Nesocordulia flavicauda
- Conservation status: Data Deficient (IUCN 3.1)

Scientific classification
- Kingdom: Animalia
- Phylum: Arthropoda
- Clade: Pancrustacea
- Class: Insecta
- Order: Odonata
- Infraorder: Anisoptera
- Superfamily: Libelluloidea
- Family: Idomacromiidae
- Genus: Nesocordulia
- Species: N. flavicauda
- Binomial name: Nesocordulia flavicauda McLachlan, 1882

= Nesocordulia flavicauda =

- Authority: McLachlan, 1882
- Conservation status: DD

Species of dragonfly

Nesocordulia flavicauda, the yellow-tailed knifetail, is a species of dragonfly in the family Idomacromiidae. It is native to southeastern Madagascar, where it inhabits forested freshwater habitats. It is the type species of the genus Nesocordulia, which was established by McLachlan in 1882 for the species.

==Description==
Nesocordulia flavicauda is a medium-sized dragonfly with a metallic green body marked with bright lemon-yellow on the thorax and abdomen. The wings are transparent with dense venation, and the legs are long and slender.

Males have a cylindrical abdomen that becomes broadened towards the tip and bears pale yellow appendages. The species is distinguished from other members of the genus by its characteristic abdominal markings and the form of the male abdominal appendages.

==Distribution and habitat==
Nesocordulia flavicauda is endemic to southeastern Madagascar, where it has been recorded from forested freshwater habitats in the vicinity of Tôlanaro. Like other members of the genus, it is associated with streams and rivers flowing through native forest.

Little is known of its ecology. Adults are rarely encountered, and the immature stages have not been described.

==Taxonomic history==
Nesocordulia flavicauda was described by Robert McLachlan in 1882 from Madagascar. In the same publication he established the genus Nesocordulia for the species, considering it intermediate between Neocordulia and Oxygastra but sufficiently distinct to warrant a separate genus.

F. C. Fraser (1956) redescribed the species in his revision of the Madagascan members of the genus, refining its diagnosis and comparing it with the other species then recognised.
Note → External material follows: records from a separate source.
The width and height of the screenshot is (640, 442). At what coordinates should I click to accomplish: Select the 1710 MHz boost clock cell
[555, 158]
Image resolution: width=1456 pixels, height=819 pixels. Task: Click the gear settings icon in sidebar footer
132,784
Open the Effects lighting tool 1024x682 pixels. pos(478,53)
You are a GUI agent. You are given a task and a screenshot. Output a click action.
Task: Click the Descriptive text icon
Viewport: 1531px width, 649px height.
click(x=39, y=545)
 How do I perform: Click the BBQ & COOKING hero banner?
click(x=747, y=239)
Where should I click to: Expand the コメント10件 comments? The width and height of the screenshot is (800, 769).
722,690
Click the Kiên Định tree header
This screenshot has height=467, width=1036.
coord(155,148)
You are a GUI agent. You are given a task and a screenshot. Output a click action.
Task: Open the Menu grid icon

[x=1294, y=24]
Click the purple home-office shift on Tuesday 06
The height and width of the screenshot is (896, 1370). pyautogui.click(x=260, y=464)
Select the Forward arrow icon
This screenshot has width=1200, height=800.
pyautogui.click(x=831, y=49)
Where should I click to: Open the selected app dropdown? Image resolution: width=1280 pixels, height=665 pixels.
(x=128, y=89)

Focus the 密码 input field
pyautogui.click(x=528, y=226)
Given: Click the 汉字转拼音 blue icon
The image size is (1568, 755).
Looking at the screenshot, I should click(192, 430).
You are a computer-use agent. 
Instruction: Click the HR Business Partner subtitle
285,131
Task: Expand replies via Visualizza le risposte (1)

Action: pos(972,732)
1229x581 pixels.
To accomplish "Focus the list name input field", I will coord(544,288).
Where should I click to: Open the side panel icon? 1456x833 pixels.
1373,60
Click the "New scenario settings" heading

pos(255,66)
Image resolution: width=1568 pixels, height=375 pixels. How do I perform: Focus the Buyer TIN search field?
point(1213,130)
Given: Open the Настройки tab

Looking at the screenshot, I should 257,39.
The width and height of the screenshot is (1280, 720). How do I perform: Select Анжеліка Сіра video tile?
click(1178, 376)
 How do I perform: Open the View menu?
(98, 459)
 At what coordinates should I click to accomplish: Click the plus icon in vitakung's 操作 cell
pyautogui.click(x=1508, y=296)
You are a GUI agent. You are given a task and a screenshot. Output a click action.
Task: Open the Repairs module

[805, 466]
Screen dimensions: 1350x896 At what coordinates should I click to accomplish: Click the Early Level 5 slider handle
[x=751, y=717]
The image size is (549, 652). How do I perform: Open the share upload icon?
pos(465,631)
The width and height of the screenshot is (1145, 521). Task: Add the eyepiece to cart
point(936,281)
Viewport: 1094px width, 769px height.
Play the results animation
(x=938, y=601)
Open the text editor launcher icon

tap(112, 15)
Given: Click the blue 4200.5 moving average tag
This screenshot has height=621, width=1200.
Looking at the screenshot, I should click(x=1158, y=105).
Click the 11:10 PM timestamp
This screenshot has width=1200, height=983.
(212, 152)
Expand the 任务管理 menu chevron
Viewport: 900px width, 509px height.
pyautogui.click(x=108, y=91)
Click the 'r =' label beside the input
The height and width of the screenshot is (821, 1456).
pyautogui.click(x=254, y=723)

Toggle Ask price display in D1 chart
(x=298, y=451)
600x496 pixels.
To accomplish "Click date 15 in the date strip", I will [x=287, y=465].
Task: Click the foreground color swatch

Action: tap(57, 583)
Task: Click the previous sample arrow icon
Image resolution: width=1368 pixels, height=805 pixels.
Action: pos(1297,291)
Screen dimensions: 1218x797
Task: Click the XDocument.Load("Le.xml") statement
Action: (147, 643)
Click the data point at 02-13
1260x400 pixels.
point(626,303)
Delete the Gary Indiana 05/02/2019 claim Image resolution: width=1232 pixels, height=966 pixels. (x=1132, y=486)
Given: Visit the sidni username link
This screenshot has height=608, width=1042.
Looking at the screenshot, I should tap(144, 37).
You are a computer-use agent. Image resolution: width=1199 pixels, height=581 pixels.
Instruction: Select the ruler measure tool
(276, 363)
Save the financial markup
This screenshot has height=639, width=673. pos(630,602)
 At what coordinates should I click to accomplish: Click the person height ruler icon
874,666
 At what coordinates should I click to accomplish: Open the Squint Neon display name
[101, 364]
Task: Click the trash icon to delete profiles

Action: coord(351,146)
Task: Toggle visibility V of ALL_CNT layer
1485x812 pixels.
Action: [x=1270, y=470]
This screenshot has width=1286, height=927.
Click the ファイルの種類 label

Bernard and colleagues (2025) subsequently revised the genus, confirming Nesocordulia flavicauda as the type species and providing a modern redescription based on additional material.

==Conservation==
Nesocordulia flavicauda is classified as Data Deficient on the IUCN Red List. Although the species is endemic to Madagascar, too little is known about its distribution, population size, ecology and potential threats to assess its risk of extinction reliably.

==Etymology==
The generic name Nesocordulia is derived from the Greek νῆσος (nēsos, "island") and the genus name Cordulia. McLachlan chose the name to reflect the insular distribution of the genus on Madagascar and its relationship to Cordulia.

The species name flavicauda is derived from the Latin flavus ("yellow") and cauda ("tail"), meaning "yellow-tailed". McLachlan almost certainly chose the name to emphasise the extensive yellow colouration of the terminal abdominal segments (S7–10), a feature that distinguishes the species from others in the genus.